Phil Kline's Unsilent Night tomorrow is a combination of free music & a walking tour. The Yale University Visitor Center shared some interesting information about the route of "Unsilent Night" with the Festival:
Davenport College and Pierson College (James Gamble Rogers, 1933) are named for the Reverend Abraham Pierson, Yale’s first president, and the Reverend John Davenport, co-founder of the New Haven Colony and the first to propose the establishment of a college here. Both are red brick and Georgian Revival in style, except for the York Street façade of Davenport, which is Collegiate Gothic in granite and limestone to harmonize with the neighboring buildings. Davenport students were initially nicknamed “hybrids,” reflecting the structure’s architectural style.
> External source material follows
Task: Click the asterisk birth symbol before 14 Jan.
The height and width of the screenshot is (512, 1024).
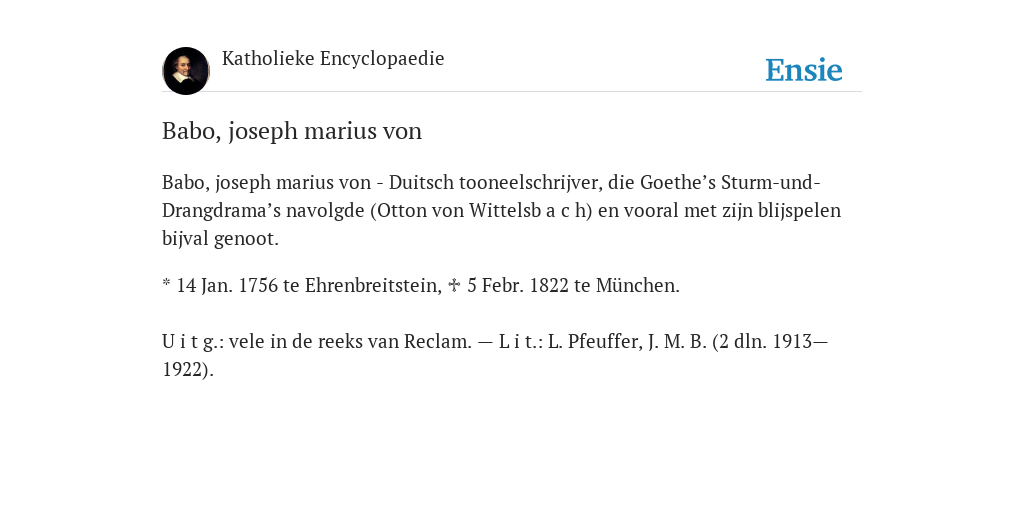Action: pos(167,283)
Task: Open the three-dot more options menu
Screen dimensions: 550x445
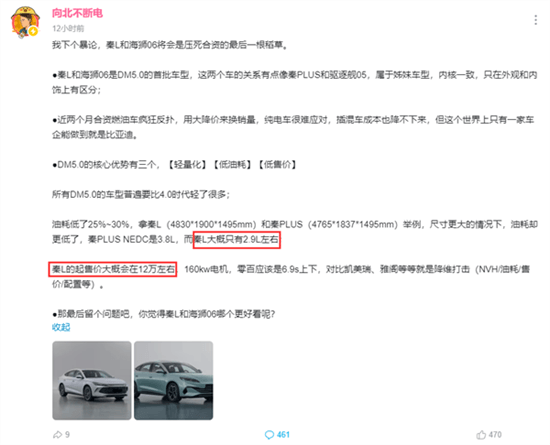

The School of Architecture (former chairman Paul Rudolph, 1963) is a prime example of Rudolph’s urban modernist style. The vertical ribbed lines were produced by pouring concrete into wooden frames, which were then removed so that the concrete could be hammered to expose the final texture. Art was first taught at an American university in this building at Yale in 1869, when the School of Fine Arts was founded. The Architecture school, originally a department in the School of Fine Arts, became its own graduate professional program in 1972. The School of Art moved to 1156 Chapel Street in 2000.
Yale Center for British Art (Louis I. Kahn, 1974) Designed by the same architect who also built the Yale University Art Gallery, this building was Kahn’s final work. It was established by Paul Mellon ’29, whose 1966 donation of private British art (over 50,000 paintings, prints, and rare books) has made this museum the most comprehensive collection of British art outside of Great Britain itself. The museum houses the work of artists such as William Hogarth and Thomas Gainsborough, as well as a diverse collection of significant prints and manuscripts from British history.
New Haven Green (1638-41) The central square of New Haven’s original nine-square plan, this space served as common ground for meeting and trade. It still plays host to numerous cultural events and is home to three early-nineteenth-century churches, two of which – Center Church and Trinity Church – were built by Ithiel Town.
Old Campus So named because it is the oldest part of campus, it is also America’s first collegiate quad. Many of the buildings on Old Campus house first-year Yale College students. The block was originally filled with buildings, known as “Old Brick Row”, much like the still-standing Connecticut Hall.
Phelps Hall and Archway (Charles Coolidge Haight, 1896) Constructed in the Tudor style as the symbolic “entrance” to Yale University, facing the New Haven Green and the rest of the city, it was the final connecting link in the quadrangle of High Victorian Gothic halls that comprise the Old Campus.
Dwight Hall and Chapel (Henry Austin, 1842-46), the former Old Library and Yale’s first Gothic Revival building.
Durfee Hall A dormitory for freshmen in Morse college, was home to the fictional Rory Gilmore and Paris Geller in the fourth season of Gilmore Girls.
Saybrook College (1933) Formed by the division of the Memorial Quadrangle into two colleges, it is named after Old Saybrook, where Yale was first founded. Parts of Saybrook, like several of the other gothic buildings on the campus, were featured in the movie “Indiana Jones and the Kingdom of the Crystal Skull”.